The Congressional Budget Office, the “nonpartisan” arbiter of the cost of various proposals and plans for the legislature, comes in handy sometimes. Other times, not so much.
So House Democrats are discovering anew. Just five days ago Speaker Pelosi vented her frustration with the CBO for its sky high projection for health care reform:
“The CBO will always give you the worst-case scenario on one initiative and never a best case,” she told reporters on June 18, referring to the nonpartisan budget committee, whose cost projections may make or break the legislation.
As such, she would rather the debate use the more tractable OMB’s numbers. But in Monday, however, they were only too happy to tout the CBO report that found “modest” cost hikes for citizens from the Democrats’ greenhouse gas bill:
“This analysis underscores that this legislation is effective and affordable,” Rep. Henry Waxman, D-Calif., one of the climate bill’s chief sponsors, said Monday.
Rep. Edward Markey, D-Mass., also a leading co-sponsor, compared the cost to “a postage stamp a day” and not the economic catastrophe suggested by the bill’s opponents.

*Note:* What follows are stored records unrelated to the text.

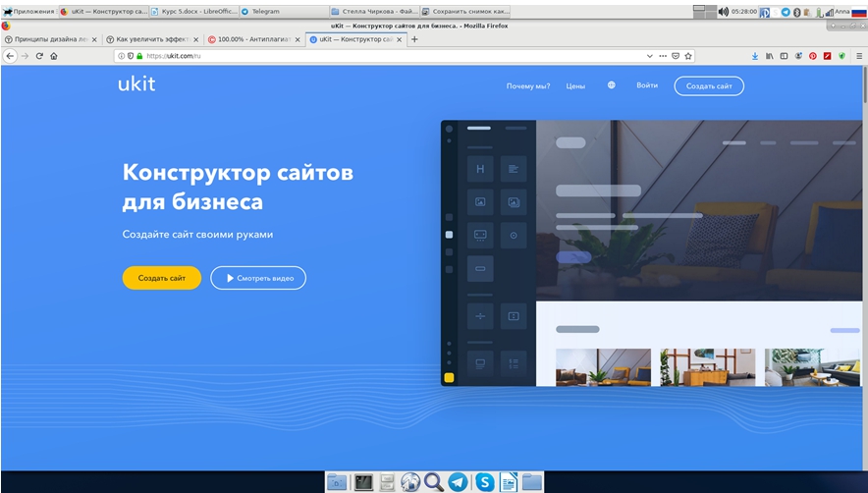Bookmark this page with the star icon

click(x=689, y=56)
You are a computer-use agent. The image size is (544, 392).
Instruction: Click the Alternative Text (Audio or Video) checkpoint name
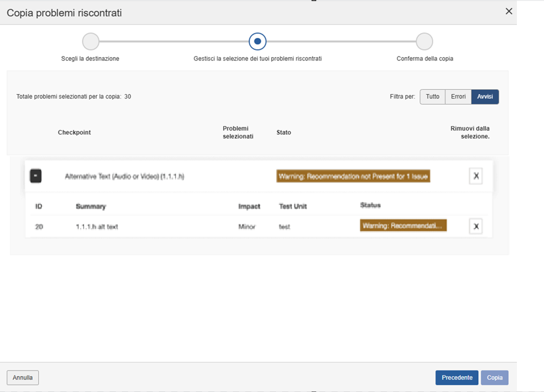point(124,177)
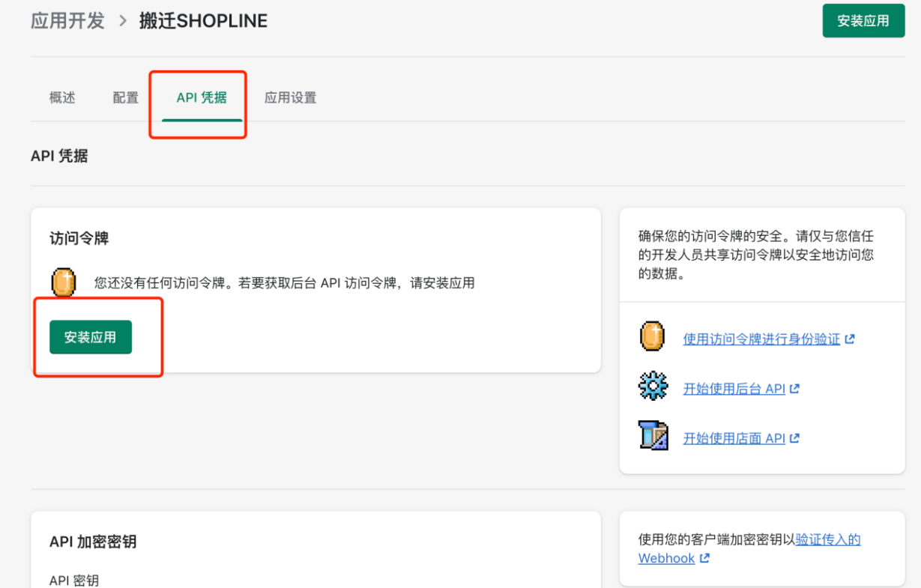Go back via the 应用开发 breadcrumb

tap(67, 20)
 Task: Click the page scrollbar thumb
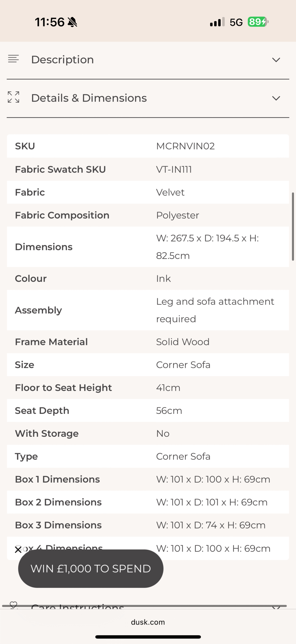293,226
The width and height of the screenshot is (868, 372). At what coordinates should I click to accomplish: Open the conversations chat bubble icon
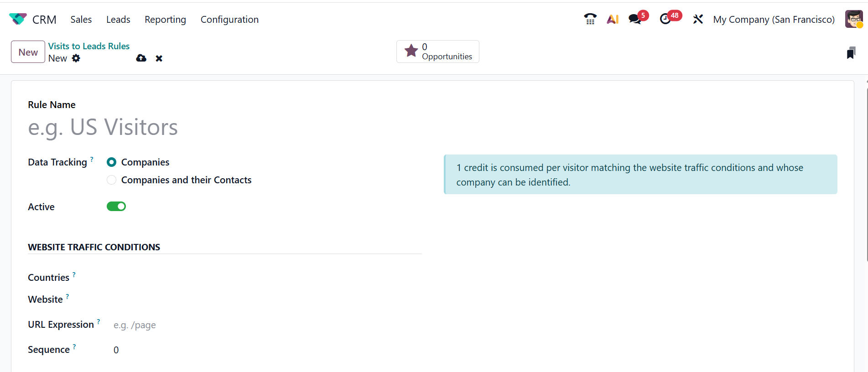pos(634,19)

It helps their argument that they’re passing over the near-term projections and focusing on the projections for 2020, a projection so far into the future that no-one seriously believes it means anything.
The real truth is that CBO estimates are simply one set of educated guesses. They certainly aren’t holy writ, nor extraordinarily accurate. At best they provide a reasonably consistent benchmark against which to measure programs that are actually put into place. As such, if we’re going to use them at all, we should use them even when their results aren’t to our liking.